**Data to examine:**
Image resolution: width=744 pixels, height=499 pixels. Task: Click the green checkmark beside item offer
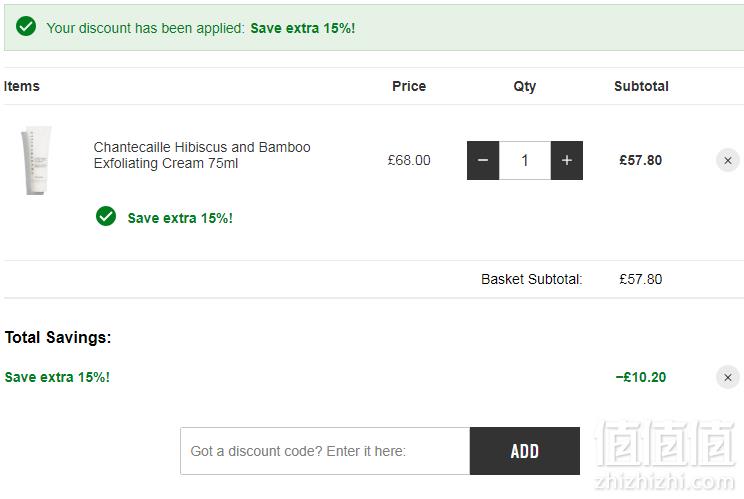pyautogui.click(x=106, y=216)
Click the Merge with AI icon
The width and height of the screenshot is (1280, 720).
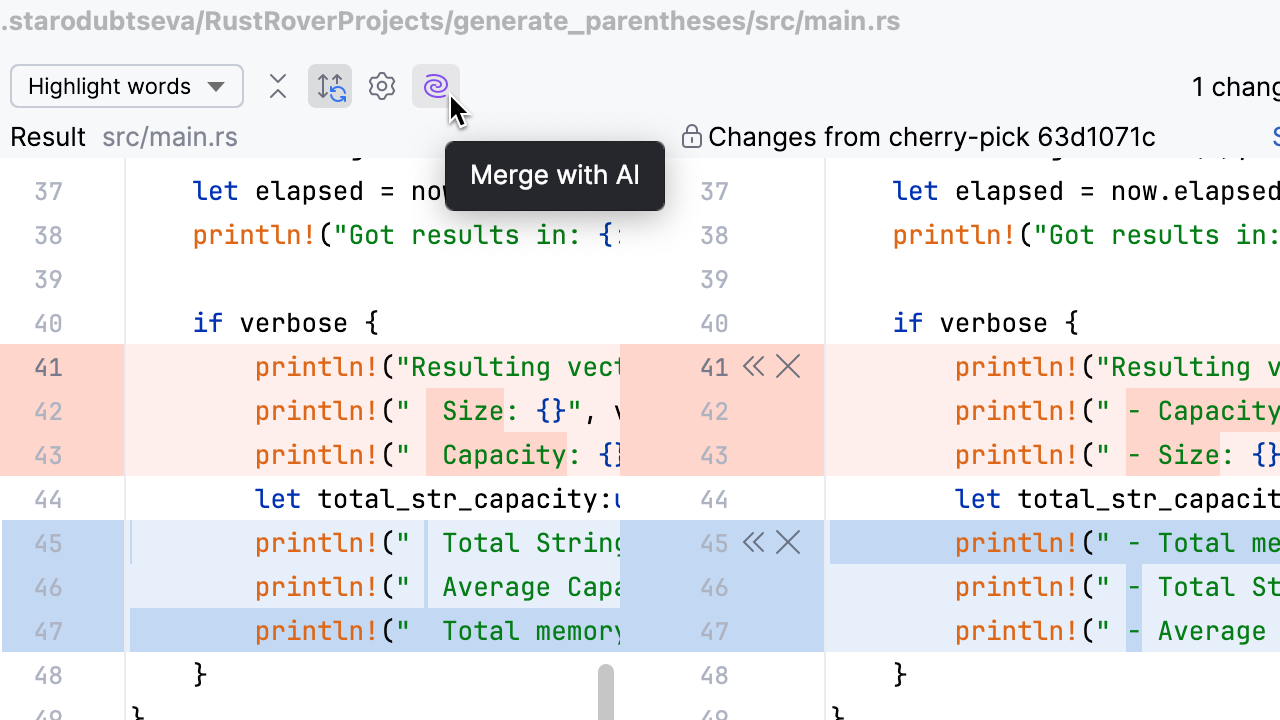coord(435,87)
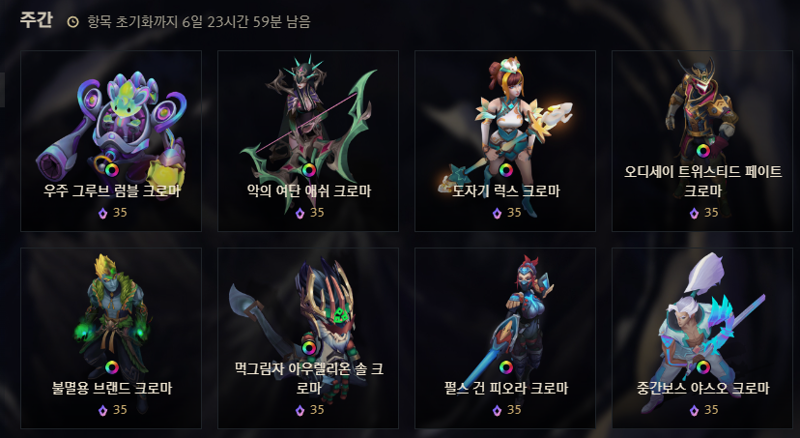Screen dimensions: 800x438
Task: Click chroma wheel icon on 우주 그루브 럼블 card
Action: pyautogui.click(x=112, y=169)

* * *

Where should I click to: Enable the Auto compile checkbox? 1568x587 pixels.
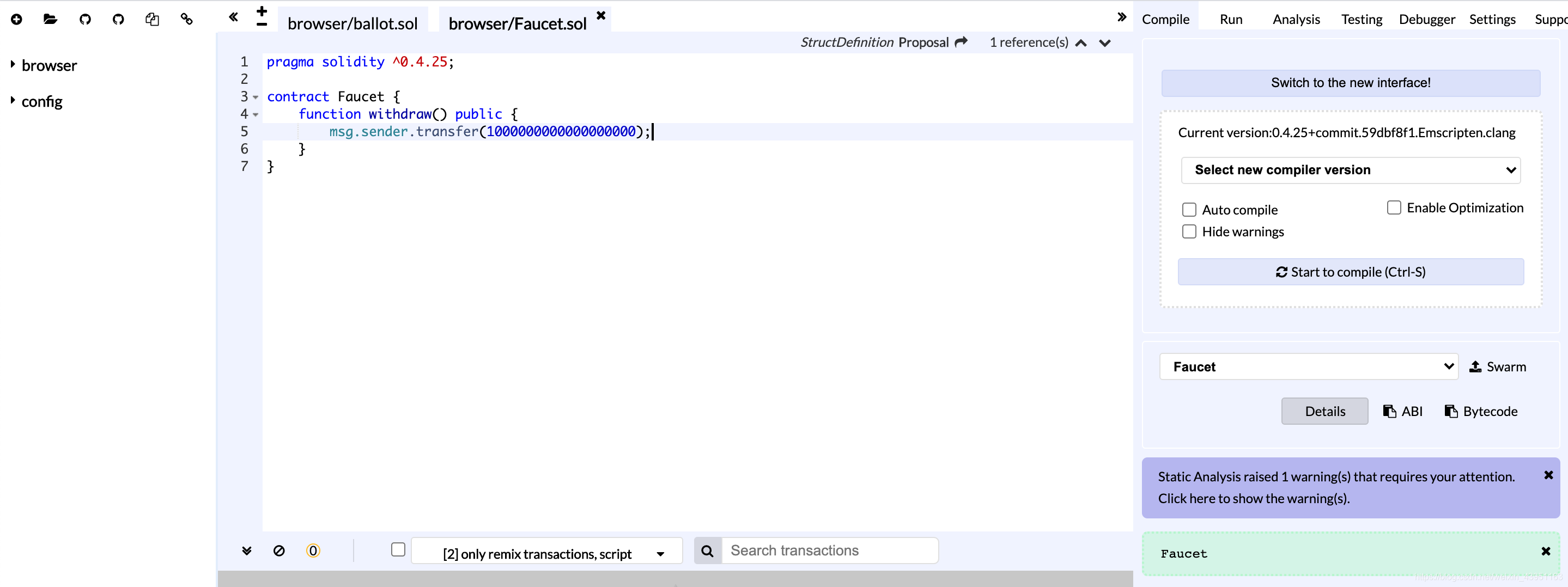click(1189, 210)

**Exercise description:**
Once the line with "Image resolution: width=744" is found above, print it and every line after it through the line with "Click the Merge with AI icon", exactly. Pictures stay out.

**Output below:**
Image resolution: width=744 pixels, height=499 pixels. Task: Click the green checkmark beside item offer
pyautogui.click(x=106, y=216)
Click the Merge with AI icon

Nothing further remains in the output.